There is a class of misdemeanors punishable in the circuit courts where the fine may exceed $100, and the imprisonment in the county jail may not exceed one year, and where-the gravity of the offense approaches very near to a felony, and it is quite probable that it was these misdemeanors which the Legislature had in view in section 9755 of the statute. This construction of the law is at least plausible when another section of the law is considered.
The statute conferring criminal jurisdiction upon justices-of the peace limits their power to try misdemeanors to those cases where the fine does not exceed $100, or the imprisonment does not exceed three months in the county jail, or both such fine and imprisonment. How. Stat. § 7092, subd. 8. It is by virtue of this section that a justice of the peace has jurisdiction to try the offense for which respondent was convicted. The punishment named in this section is the test and limit of his jurisdiction, and, if a misdemeanor arising from the infraction of the so-called liquor law is punishable by imprisonment in the State house of correction, the justice would have no jurisdiction to try the offender. The views, above expressed are those of first impression, and as the question mooted is not necessary to a disposition of the case before us, and was not fully argued, we do not make it a basis of our decision.
.The case can be properly disposed of by a consideration of the two sections above quoted. As before stated, section. *4819755 was enacted in 1877, and, while it was upon the statute book, the act under which respondent was convicted was passed in 1881.
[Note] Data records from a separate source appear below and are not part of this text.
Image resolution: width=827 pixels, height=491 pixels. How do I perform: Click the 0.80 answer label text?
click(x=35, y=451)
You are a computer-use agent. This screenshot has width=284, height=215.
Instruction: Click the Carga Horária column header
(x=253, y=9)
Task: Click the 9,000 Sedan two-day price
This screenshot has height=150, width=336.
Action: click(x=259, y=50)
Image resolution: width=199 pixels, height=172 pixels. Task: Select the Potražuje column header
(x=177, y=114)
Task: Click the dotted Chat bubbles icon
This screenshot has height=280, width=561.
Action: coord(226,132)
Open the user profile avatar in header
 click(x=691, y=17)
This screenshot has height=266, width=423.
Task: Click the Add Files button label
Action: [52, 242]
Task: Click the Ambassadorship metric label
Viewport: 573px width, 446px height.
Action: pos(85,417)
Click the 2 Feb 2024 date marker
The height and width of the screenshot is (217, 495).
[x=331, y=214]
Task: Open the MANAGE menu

This act, after declaring the doing of the prohibited acts to be misdemeanors, expressly provided what punishments should be inflicted, and in terms limited the imprisonment, if any was imposed, to the county jail. The Legislature did not intend that other or more odious punishment should be imposed than that specified in the act. It is a greater and more odious punishment to be imprisoned with convicted felons in a State house of correction than in a county jail. Had the Legislature intended that an infraction of the law might be punished by sentence to the State house of correction, they should, and probably would, have said so.
The intention that the county jail is the prison to which persons transgressing this statute should be sentenced, is rendered clear by the provision which declares that, if the fine and costs have not been paid at the time such imprisonment expires, the person serving out the sentence “ shall be. further detained in jail until such fine and costs shall have been fully paid: Provided,” etc. This,being the later enactment, and expressing the intention of the Legislature in positive terms, must prevail.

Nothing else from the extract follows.